Two days ago, I was wearing a white shirt. It’s a remarkable shirt in that you wouldn’t guess in a million years that it was made by a fancy designer, purchased in Beverly Hills. My mother bought it for me, because she’s awesome that way. It fits fabulously, as designer-yet-simple items can. It’s extra long, soft thick-yet-light-and-airy cotton sweatshirt material, with a deep v-neck and elbow-length sleeves. I wear it over a simple gray tank top, also purchased at the same store.
At the end of that day, I was hot. I took the shirt off while feeding Jonah dinner.
He asked me to put it back on. He was quite agitated about this. And when I finally complied, he visibly relaxed.
And smiled.
This morning, during breakfast, he informed me that he would like to see me wear the white shirt again.
“The one with the flowers?” I asked. Yesterday’s white shirt had had white ribbon flowers appliqued on it.
No. He said. No flowers.
I explained that the white shirt he was referring to was dirty and needed to be washed.
He indicated that this was a lame excuse, but that he’d let me get away with it. For now.
I was going to blog about my mere success in having pulled off two white shirts in two days without staining, but his interest in my wardrobe is so much more the story. My apologies that I cannot recall the conversations verbatim.
After I got out of the shower this afternoon (yes, sometimes I don’t get to get one until afternoon) Jonah, who had been hanging out with me in the bathroom during said shower, pointed to the two robes, both mine, hanging on the bathroom door. Mommy should wear the pink robe-obe, he said. Mommy should wear the CUTE white robe-obe, he said, revising. Then, Mommy should wear the pink robe-obe, he said again, deciding once and for all. So I wore the pink one.
When he woke up screaming in the middle of the night last night, I didn’t put on a robe.
I ran into his room. He was crying hysterically.
The sun-gu-lasses! He said. The sunglasses. The sunglasses.
Even thinking about it now, his panic, I want to cry.

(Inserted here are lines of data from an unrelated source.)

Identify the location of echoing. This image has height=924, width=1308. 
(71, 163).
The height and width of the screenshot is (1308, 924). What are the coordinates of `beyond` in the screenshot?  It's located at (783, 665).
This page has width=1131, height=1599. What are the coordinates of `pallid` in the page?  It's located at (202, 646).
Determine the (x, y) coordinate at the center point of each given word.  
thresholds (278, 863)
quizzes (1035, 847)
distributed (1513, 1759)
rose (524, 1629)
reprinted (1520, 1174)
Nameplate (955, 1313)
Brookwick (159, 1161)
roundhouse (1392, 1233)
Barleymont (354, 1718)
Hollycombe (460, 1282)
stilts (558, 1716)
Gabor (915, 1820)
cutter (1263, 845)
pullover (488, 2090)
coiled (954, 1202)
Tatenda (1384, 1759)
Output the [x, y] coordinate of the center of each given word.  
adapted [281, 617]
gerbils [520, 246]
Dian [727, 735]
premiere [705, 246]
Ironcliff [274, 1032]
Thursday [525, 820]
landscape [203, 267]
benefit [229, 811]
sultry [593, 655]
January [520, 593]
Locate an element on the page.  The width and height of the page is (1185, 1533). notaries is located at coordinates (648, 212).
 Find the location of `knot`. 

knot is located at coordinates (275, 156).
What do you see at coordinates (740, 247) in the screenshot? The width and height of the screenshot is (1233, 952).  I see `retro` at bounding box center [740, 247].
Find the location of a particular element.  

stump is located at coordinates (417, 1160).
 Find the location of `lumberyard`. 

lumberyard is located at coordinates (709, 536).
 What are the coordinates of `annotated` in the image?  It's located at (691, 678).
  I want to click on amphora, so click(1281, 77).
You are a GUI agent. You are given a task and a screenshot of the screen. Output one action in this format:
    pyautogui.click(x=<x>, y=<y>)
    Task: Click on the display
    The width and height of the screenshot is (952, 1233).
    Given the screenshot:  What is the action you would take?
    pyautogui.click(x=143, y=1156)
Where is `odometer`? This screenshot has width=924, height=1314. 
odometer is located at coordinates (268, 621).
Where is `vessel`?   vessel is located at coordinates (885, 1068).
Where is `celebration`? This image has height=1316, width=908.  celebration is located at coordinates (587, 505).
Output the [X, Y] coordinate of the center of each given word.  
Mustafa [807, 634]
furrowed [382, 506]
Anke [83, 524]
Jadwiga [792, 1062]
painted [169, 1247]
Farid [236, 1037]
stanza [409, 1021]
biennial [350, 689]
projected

I wish I could remember, again, exactly what he said, but all I can recall now is that he seemed worried he’d dropped them or lost them, and also how completely clear his language was, his inflection more adult than his waking voice.
(Last December, when we were all sleeping in the same room in a hotel in San Diego for my cousin’s wedding. Jonah was speaking by then, but his language was still somewhat muddy. In the middle of the night, I heard him call out in his sleep, in the clearest voice “Daddy!” — a word he’d not yet said in its entirety during waking hours.)
We have your sunglasses. They’re in the diaper bag. I promise. They’re in the diaper bag. Everything is okay.
He was not consoled.
Mommy put the sunglasses in the sky, he said. I put the sunglasses in the sky, he said. (His I/you use tends to be a little funky. He could have been telling me my line, or he could have meant himself.)
I held him, hugged him, promised him the sunglasses weren’t in the sky anymore. I wondered if his nightmare had somehow had to do with the sky getting dark. Eventually he asked for a book. I tried to turn the dimmer switch on to a low setting, to be able to read but to not signal wake-up time. The switch moved after we sat back down, causing the light to flicker. Jonah startled, looked at the light suspiciously. I got up again and turned the light on brighter.
We read a book, he had a bottle, he asked for songs. “I’ve Been Working on the Railroad” — he said. This one has been a favorite lately; now that I’m trained and back on bedtime duty these days, I’ve been getting to sing it too. I followed it up with “Don’t Fence Me In.”
And then, “Sing the first song,” he said.
“The first song?”
“Sing the first song.”
For forever, until the recent addition of railroad — which he has been requesting while still in the bathroom as his diaper and pajamas are being put on so we tend to start singing it before we’ve even gotten back into the nursery — the first song every night was “Angels Watching Over Me.”
So I sang it.
And I did some Ohms. I could hear the train whistle, as we can at our house even though the tracks are miles away, a trick of the geography of our area that the sound travels up from the Bay and echoes against the hills; so I Ohm-ed with the train.
And then I asked him if he wanted to lay down and he said, Yeah. I told him I’d be in the hallway. “Yup,” he said. I left the door open, thinking the nightlight in the hall might make him feel better. He wimpered.
“Do you want me to close the door?”
“Yup.”
I closed the door.
And he went back to sleep.
Yes, so amazed that the white shirts did not get stained.
And Jonah’s fascination with what you are wearing fascinates me.
And poor Jonah (and you) and the sunglasses in the sky. What a story.
Great story! Great writing. I read it to Grandma and she enjoyed it.